Fact is we live in reality. Find those that are there for you and don't hide your pain in, believe me. It makes things worse. The only terrible thing you can do is forget. IF anyone here EVER needs anything please let me know. I noticed after my father died I became a better person. I admit before he died I was a spoiled brat in many ways. There were times I was selfish. Now I consider changing my major from Journalism to Social Work. I believe now I was placed here to help people. So I figure this is a start.
by Anniedips on Wed Apr 02, 2008 12:00 AM
Lindsay, you sound like a wonderful responsible person. You verbalized how you felt about your father very well and I am sure he was proud of you as his child. Thank you for the offers to be a "sounding board" for all of us. I lost my husband in February 2008 to stomach cancer. It is so hard. I, too, feel as though I am in a nightmare from which I cannot awaken. My memories of him keep me going and also knowing that some day we will be reunited. Til then.....one day at a time.
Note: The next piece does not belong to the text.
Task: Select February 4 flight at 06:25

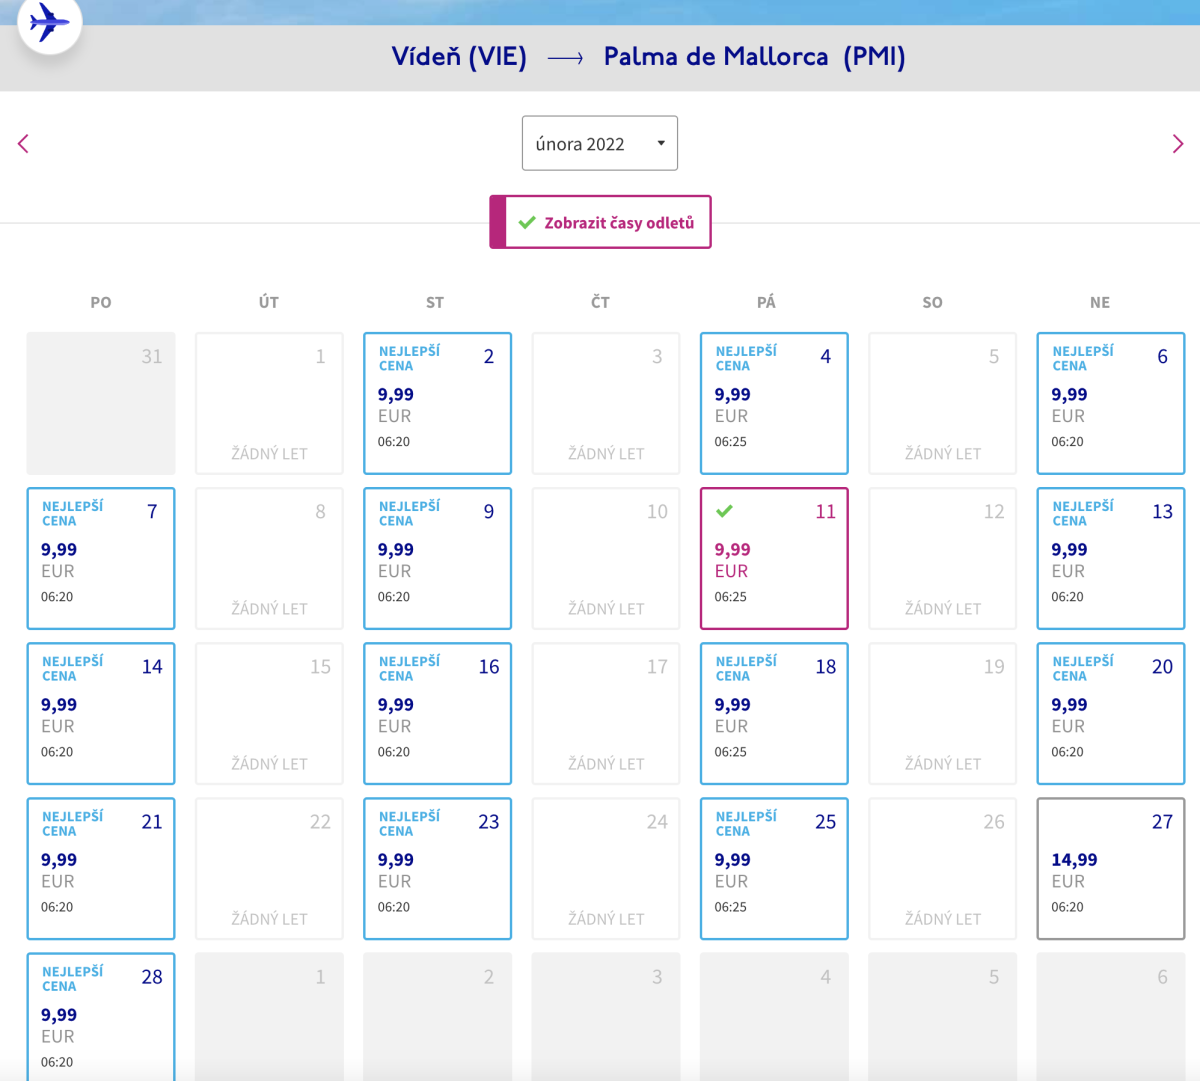Action: pos(774,404)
I give you and people like my mom courage. Losing a spouse I can't even imagine going through. Sorry about losing your husband, i'm sure he is proud of you. Sometimes we must take babysteps. My neighbor across the street her husband had a heart attack I believe? I don't really remember exactly, he had it a few months after my dad passed away and they were really good friends. When they were performing surgery on him he had a stroke. So Marie spent almost a year aiding her husband Joe taking him to therapy and spending time at the hospital. He finally passed away in January, it was rough on us all. Twice a week I go stay at her house and bring movies, puzzles, and games since she lives there by herself.